● DESCRIPTION OF THE TASK
Continue the passage on juvenile detention and education, beginning after its final sentence.

Top of EXCERPT PROVIDED

Juvenile detention interrupts young people’s education, and once incarcerated, some youth have a hard time returning to school. A Department of Education study showed that 43 percent of incarcerated youth receiving remedial education services in detention did not return to school after release, and another 16 percent enrolled in school but dropped out after only five months. Another researcher found that most incarcerated 9th graders return to school after incarceration but within a year of re-enrolling two-thirds to three-fourths withdraw or drop out of school: After four years, less than 15 percent of these incarcerated 9th graders had completed their secondary education.
Young people who leave detention and who do not reattach to schools face collateral risks: High school dropouts face higher unemployment, poorer health (and a shorter life), and earn substantially less than youth who do successfully return and complete school. The failure of detained youth to return to school also affects public safety. The U.S. Department of Education reports that dropouts are 3.5 times more likely than high school graduates to be arrested. The National Longitudinal Transition Study reveals that approximately 20 percent of all adolescents with disabilities had been arrested after being out of school for two years.

Bottom of EXCERPT PROVIDED
Top of DATASET

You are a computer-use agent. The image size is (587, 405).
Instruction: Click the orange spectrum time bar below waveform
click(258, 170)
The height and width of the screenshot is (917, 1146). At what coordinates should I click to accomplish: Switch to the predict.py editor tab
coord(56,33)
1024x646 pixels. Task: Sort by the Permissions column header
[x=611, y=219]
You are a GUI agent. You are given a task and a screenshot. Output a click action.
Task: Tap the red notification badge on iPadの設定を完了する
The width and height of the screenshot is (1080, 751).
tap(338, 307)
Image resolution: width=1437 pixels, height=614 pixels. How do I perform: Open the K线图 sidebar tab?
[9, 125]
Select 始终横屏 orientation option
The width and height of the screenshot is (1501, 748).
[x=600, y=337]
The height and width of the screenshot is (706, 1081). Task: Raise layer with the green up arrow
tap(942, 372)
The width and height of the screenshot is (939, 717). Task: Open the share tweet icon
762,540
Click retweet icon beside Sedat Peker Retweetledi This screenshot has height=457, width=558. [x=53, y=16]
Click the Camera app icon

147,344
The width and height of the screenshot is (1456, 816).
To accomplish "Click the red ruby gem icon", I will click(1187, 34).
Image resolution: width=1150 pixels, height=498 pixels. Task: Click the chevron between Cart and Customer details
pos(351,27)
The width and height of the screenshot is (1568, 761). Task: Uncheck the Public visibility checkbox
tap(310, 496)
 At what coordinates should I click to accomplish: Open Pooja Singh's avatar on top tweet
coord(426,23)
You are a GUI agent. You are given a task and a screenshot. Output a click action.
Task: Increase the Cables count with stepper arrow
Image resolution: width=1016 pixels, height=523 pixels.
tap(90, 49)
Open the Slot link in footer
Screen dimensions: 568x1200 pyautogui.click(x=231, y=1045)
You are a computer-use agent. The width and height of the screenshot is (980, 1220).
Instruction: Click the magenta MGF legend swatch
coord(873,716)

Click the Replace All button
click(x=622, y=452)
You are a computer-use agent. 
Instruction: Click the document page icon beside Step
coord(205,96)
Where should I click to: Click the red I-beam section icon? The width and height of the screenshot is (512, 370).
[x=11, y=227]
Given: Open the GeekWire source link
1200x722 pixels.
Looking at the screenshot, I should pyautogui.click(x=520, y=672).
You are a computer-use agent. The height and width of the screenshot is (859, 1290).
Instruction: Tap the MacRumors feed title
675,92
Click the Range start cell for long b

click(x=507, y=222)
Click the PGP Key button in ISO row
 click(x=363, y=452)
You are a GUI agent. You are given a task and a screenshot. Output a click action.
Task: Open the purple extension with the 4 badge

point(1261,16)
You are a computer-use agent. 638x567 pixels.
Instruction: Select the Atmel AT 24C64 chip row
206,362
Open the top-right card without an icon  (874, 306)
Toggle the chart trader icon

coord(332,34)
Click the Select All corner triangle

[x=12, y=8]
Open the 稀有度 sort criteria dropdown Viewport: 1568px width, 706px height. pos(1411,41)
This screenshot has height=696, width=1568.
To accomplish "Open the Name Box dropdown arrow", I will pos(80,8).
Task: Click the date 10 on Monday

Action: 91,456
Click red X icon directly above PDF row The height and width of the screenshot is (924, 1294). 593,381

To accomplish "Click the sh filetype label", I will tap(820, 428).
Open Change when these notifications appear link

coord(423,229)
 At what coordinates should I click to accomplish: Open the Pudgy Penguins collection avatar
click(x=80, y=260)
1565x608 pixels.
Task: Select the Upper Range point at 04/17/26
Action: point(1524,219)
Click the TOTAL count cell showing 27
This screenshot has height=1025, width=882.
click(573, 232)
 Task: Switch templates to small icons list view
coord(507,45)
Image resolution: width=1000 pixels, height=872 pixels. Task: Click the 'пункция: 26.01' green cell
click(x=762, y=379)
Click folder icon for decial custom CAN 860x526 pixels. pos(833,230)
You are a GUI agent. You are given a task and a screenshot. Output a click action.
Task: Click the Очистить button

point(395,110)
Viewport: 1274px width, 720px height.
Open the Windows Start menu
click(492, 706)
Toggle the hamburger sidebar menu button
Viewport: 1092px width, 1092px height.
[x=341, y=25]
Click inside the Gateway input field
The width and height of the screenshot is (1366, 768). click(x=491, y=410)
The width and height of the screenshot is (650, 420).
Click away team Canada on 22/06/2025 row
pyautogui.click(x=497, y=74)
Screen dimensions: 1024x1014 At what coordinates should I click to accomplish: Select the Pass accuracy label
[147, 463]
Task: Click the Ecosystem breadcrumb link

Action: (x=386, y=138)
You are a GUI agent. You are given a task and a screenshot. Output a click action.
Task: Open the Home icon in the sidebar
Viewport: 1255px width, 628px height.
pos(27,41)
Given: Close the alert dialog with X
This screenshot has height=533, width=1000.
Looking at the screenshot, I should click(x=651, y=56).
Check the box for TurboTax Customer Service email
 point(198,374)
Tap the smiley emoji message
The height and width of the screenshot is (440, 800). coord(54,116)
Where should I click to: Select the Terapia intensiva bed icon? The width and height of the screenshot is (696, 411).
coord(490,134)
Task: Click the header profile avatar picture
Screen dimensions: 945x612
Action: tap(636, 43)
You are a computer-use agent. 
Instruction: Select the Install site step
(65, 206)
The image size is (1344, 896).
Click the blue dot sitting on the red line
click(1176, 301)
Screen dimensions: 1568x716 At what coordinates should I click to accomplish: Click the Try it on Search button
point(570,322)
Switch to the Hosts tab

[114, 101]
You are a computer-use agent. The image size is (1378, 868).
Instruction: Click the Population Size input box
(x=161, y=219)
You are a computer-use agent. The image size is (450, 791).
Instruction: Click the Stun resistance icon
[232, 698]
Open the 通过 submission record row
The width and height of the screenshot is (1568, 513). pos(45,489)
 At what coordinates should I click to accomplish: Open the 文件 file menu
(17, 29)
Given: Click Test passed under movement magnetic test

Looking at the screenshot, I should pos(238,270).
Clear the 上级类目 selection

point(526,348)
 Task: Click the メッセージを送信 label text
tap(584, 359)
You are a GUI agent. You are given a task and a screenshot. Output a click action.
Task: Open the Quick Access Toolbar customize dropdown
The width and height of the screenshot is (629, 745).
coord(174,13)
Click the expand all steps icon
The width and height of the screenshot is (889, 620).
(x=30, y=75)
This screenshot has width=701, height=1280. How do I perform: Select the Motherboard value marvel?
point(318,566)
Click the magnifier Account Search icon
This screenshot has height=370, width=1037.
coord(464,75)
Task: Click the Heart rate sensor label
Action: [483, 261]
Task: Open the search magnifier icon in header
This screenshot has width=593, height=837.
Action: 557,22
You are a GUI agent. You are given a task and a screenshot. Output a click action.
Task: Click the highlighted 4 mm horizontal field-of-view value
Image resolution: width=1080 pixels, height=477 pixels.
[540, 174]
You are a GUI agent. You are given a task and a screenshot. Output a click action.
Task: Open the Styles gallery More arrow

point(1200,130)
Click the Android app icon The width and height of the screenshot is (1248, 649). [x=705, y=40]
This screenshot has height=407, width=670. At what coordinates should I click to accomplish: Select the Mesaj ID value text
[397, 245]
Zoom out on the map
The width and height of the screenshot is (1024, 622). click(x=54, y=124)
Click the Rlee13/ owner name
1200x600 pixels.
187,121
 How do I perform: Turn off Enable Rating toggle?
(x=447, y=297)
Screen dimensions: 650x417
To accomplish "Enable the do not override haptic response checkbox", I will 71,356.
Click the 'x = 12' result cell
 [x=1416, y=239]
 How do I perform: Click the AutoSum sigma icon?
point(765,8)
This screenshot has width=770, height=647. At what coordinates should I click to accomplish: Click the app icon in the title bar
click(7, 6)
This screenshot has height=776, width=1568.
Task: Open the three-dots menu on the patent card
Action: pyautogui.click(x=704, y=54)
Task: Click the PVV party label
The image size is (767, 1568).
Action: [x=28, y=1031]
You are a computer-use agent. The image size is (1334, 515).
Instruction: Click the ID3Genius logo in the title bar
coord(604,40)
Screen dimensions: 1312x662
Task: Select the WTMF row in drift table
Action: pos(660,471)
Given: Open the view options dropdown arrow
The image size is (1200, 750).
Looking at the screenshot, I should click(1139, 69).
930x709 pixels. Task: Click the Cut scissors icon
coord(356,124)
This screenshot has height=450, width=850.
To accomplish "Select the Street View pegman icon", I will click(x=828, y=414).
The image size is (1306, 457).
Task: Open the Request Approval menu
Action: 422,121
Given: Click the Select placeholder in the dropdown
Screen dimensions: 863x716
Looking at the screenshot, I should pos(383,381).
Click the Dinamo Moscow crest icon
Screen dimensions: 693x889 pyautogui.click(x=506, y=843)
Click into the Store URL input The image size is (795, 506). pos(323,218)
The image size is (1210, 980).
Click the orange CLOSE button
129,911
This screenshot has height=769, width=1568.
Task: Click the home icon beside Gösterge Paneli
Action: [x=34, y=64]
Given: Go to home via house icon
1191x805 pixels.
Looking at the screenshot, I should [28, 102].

Bottom of DATASET

● SOLVED PROBLEM
If detention disrupts educational attainment, it logically follows that detention will also impact the employment opportunities for youth as they spiral down a different direction from their non-detained peers. A growing number of studies show that incarcerating young people has significant immediate and long-term negative employment and economic outcomes.
A study done by academics with the National Bureau of Economic Research found that jailing youth (age 16-25) reduced work time over the next decade by 25-30 percent. Looking at youth age 14 to 24, Princeton University researchers found that youth who spent some time incarcerated in a youth facility experienced three weeks less work a year (for African-American youth, five weeks less work a year) as compared to youth who had no history of incarceration.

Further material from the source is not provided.